Even with a goaltender change, the Blackhawks were fortunate that the puck luck went in their favour in their first two series against Nashville and Minnesota. When they had to face Anaheim, however, Chicago faced their toughest challenge yet. The Ducks were a team that improved more than any team in the NHL at the trade deadline by upgrading their blueline and group of checking forwards. Despite that, offense was the name of the game during this seven game series. In the Western Conference Finals, the Ducks and Blackhawks scored a whopping 46 goals and averaged a combined 115.6 score-adjusted shot attempts per 60 minutes at even strength. Even when Chicago finally obliterated Anaheim in game seven, 5-3, they came into the Stanley Cup Final showing chinks in their armor.
As mentioned in my Stanley Cup Final preview, every one of head coach Joel Quenneville’s teams since he has been in the Windy City have finished in the top-ten in shot suppression coming into this season. This year, the Blackhawks finished 11th and the had a blue line that was clearly in decline. During the offseason, Nick Leddy was traded to the New York Islanders for cap relief. Michal Roszival and Johnny Oduya were not getting any younger and trade acquisition Kimmo Timonen became an absolute hindrance from a puck possession standpoint on the third pairing.

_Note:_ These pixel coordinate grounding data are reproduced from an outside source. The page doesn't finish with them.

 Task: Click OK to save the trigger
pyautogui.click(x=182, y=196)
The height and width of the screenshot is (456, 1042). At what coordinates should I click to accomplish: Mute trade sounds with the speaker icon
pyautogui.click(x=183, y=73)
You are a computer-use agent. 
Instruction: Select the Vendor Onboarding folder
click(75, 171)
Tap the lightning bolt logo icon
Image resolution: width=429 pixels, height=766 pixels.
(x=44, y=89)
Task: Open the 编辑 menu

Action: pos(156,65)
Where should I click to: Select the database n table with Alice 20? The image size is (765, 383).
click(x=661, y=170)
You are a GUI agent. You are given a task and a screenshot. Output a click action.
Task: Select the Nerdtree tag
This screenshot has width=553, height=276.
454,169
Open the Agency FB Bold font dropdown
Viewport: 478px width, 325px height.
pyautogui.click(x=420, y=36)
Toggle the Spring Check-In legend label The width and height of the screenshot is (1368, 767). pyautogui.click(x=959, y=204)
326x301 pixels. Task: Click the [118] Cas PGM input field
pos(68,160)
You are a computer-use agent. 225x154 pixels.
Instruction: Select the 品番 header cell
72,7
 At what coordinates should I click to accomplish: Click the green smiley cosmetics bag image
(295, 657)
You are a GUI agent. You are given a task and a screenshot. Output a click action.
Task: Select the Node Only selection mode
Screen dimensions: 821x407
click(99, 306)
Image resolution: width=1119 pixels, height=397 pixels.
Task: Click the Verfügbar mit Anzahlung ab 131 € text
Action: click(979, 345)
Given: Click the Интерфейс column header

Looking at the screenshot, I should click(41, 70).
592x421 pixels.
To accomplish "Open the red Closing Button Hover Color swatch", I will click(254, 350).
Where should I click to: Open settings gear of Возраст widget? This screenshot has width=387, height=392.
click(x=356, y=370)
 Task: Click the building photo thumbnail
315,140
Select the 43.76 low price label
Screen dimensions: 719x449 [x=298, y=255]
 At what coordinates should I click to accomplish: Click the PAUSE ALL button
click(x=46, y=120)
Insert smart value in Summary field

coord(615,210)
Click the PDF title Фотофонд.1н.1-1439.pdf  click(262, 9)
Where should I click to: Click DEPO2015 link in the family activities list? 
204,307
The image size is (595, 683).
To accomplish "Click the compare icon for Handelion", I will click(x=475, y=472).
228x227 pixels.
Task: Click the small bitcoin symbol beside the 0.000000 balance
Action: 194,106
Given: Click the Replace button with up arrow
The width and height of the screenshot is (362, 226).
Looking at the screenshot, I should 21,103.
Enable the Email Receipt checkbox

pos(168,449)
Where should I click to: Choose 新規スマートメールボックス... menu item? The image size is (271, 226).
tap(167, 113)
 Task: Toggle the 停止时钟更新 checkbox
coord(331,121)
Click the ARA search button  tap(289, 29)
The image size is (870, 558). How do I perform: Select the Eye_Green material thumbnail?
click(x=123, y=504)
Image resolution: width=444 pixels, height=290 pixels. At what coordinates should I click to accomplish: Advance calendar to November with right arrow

When the Stanley Cup Final arrived, Quenneville lost Roszival to injury and Timonen was benched for replacement-level defensemen David Rundblad, Trevor Van Riemsdyk and Kyle Cumiskey. Also, there seemed to be a weird distrust by Quenneville for Kris Versteeg, who had a strong season supporting the team’s scoring lines. Instead of Versteeg, Quenneville decided to go with Bryan Bickell, who has always been a reliable checking line forward, but is now a bad fit for the current iteration of a Blackhawks team that has two scoring lines and the best two-way top line in hockey lead by Jonathan Toews and Marian Hossa. Bickell and his $4 million cap hit was never going to look good on the fourth line, and with newly-acquired Andrew Desjardins in his usual spot there, there was nowhere he could fit in the lineup.
After three games, Tampa began to develop a third line that could rival Chicago’s. They began to use it well by taking advantage of easy assignments, and then freeing up their top six forwards to roam free and score goals. With the Lightning going up two games to one and stealing Anaheim’s playbook of putting higher quality shots instead of quantity, Quenneville needed to make adjustments again.
Rising star forward Brandon Saad was moved from the top line to the second line. Versteeg, who finally received playing time during the finals, was moved to the third line and the struggling Sharp was moved up to the top line. Even if these were lines that visually made sense, data and possession stats will tell you that there is too small of a sample size to trust that these three lines would have worked. A top line of Toews, Hossa and Sharp could work with 62% of the shot attempts going in their favor in over 117 minutes of ice time together, but that’s still considered a small data set for a duration of an NHL regular season. Meanwhile, a line consisting of Kane, Brad Richards and Saad only played nine total minutes together while a Versteeg, Antoine Vermette, Teuvo Teravainen line only played one minute and five seconds together and were out-attempted 4-0.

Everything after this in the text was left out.